● **WHAT TO WORK ON**
What is the number of lines in these records that hold the word "agent"? Reply with that number alone.

● **MATERIAL FOR THIS TASK**
════
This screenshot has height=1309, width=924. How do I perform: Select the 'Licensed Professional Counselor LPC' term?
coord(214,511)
════
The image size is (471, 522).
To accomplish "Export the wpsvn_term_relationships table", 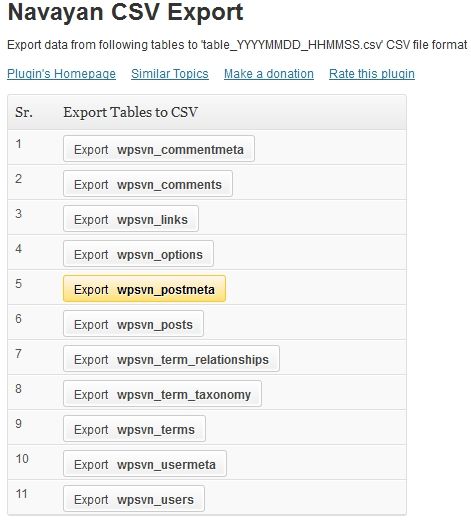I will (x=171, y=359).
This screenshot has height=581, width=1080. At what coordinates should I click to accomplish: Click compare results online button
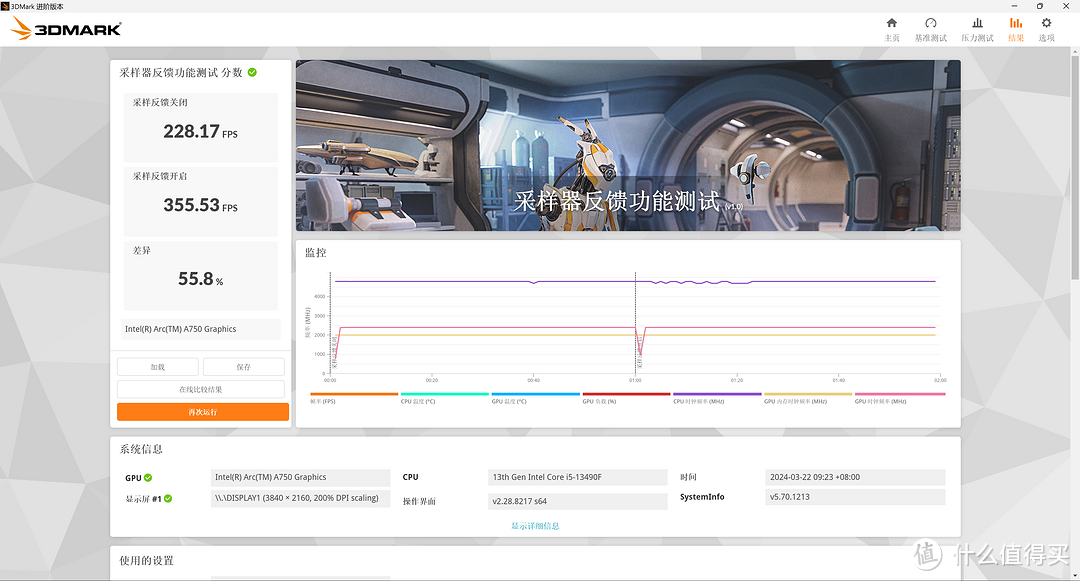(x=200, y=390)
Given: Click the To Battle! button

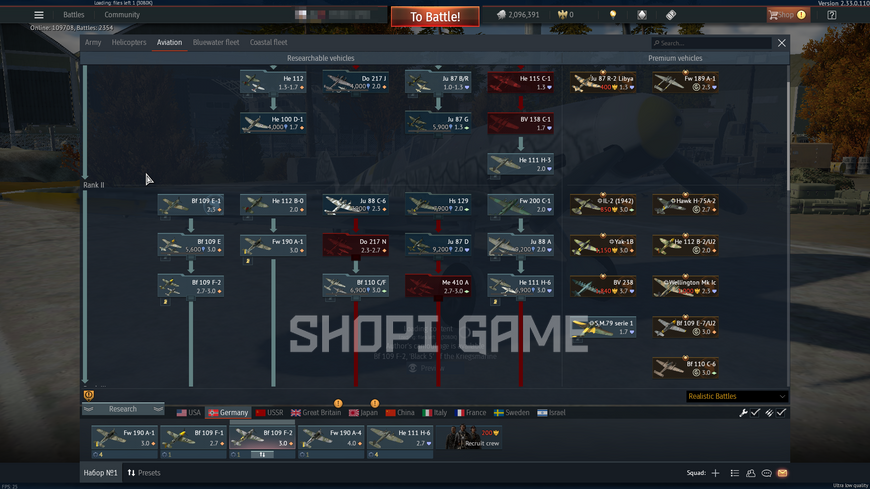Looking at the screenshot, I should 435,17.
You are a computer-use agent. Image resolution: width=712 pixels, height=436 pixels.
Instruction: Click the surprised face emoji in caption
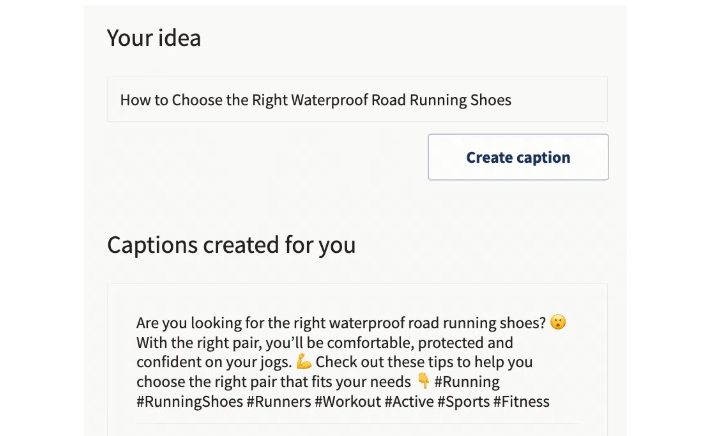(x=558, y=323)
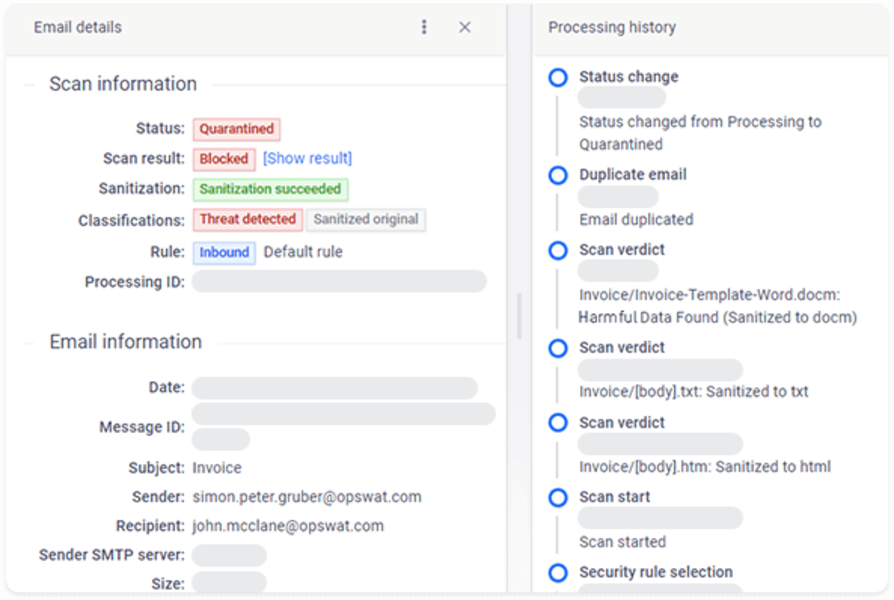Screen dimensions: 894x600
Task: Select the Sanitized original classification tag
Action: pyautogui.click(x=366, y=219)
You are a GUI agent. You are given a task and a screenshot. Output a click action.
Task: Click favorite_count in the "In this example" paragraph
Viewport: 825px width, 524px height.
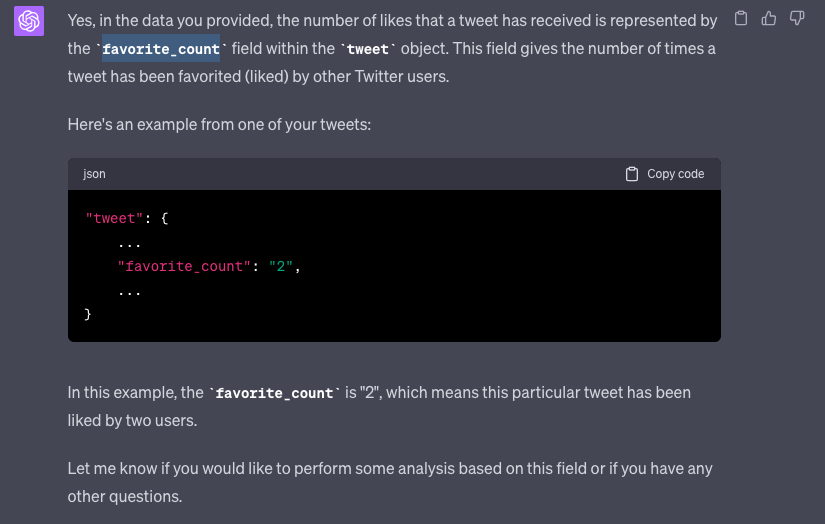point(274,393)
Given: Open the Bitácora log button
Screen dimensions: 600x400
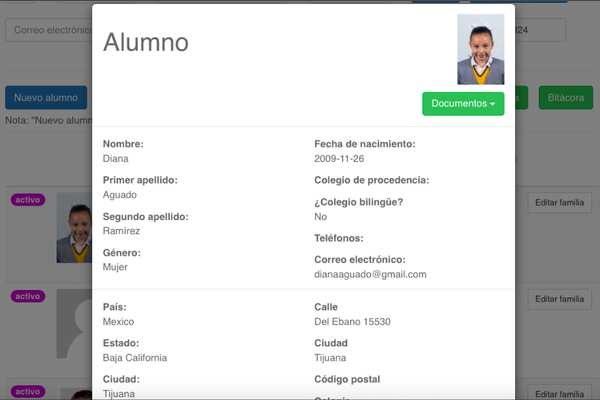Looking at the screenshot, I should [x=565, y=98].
════
● **RESULT**
2